Lumateperone v.s. Haloperidol ?

[MedicinalUser247]

I have a question. Lumateperone and Haloperidol are both Butyrophenones, but how similar are they to each other ?

 

[Skorpio]

I'm not quite sure. I have a gut feeling that Lumateperone is more selective/delicate, as it's a lot newer (wiki sez it's got a 60 fold higher 5ht2a affinity than any other targets).

There was a paper a few years ago that used antipsychotics as lead compounds for psychadelics and used the heterocycle on lumateperone to develop some non-psychadelic serotonin agonists (though they reported a psychadelic made from that backbone but didn't dwell on it, likely due to the funding source).

 

[Skorpio]

I made a post two years ago about the paper where they describe their process for designing 5HT2A agonists from antipsychotics. Extremely clever, and reveals a very solid grasp of the fundamentals of medicinal chemistry (as antagonists often have a pharmacophore to bind a target, and then enough bulk to prevent the receptor from moving into an active state.

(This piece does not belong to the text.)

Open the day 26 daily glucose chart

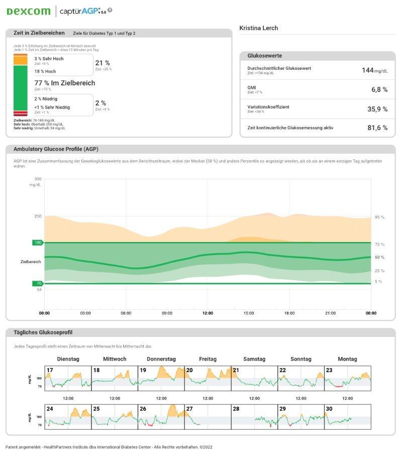click(x=161, y=416)
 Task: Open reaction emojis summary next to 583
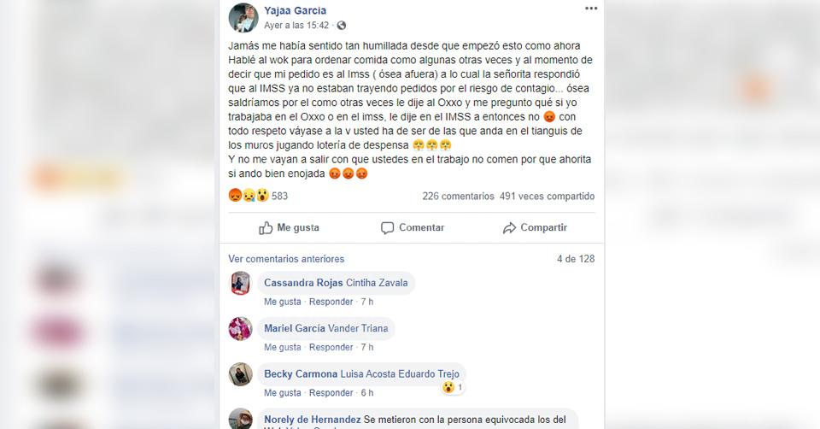click(249, 196)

Structure-based discovery of nonhallucinogenic psychedelic analogs

This group modified a bunch of anti-psychotic scaffolds removing bulk from them with the hypothesis that it would turn antagonists into agonists. Most of the compounds were non-psychadelic, but there was one scaffold that produced head twitch effects in rodents.

Called IHCH 7113

https://upload.wikimedia.org/wikipedia/commons/thumb/7/78/IHCH-7113.svg/1200px-IHCH-7113.svg.png

 

[DopeIsBeautiful]

Haloperidol is a first generation antipsychotic while lumateperone is i think a second one. It means that haloperidol is mostly a D2/D3 antagonist, while lumateperone possess some antagonistic action at the 5HT2A receptor. This action on 5HT2A was targetted in an effort to reduce the side-effects of first generation antipsychotics (like pyramidal symptoms). It worked kinda, but it came with new side-effets (metabolic for example).

 

[MedicinalUser247]

Yes, but I was wondering because there both Butyrophenones.

 

[Skorpio]

Yes, but I was wondering because there both Butyrophenones.

Based on the paper I posted, the butyrophenone moiety is what locks the receptor in an inactive conformation.

That team removed the butyrophenone and with some other small modifications they were able to generate a range of 5HT2A partial agonists (some non-psychadelic based on head twitch assay and bias, and some psychadelic).

I like the general principle that they follow, where an antagonist is considered to have both the pharmacophore which causes binding at a given receptor target, and a bulky part which jams the receptor.

Compare naloxone or nalyrexone and oxymorphone. The difference is that the antagonists have bulkier substituents on the nitrogen (an allyl or methyl cyclopropyl respectively), than the methyl of oxymorphone (you need at least a methyl though as the nitrogen needs to be tertiary to satisfy the morphine rule).

That additional bulk (obviously in exactly the right place) is sufficient to turn the oxymorphone pharmacophore into an antagonist.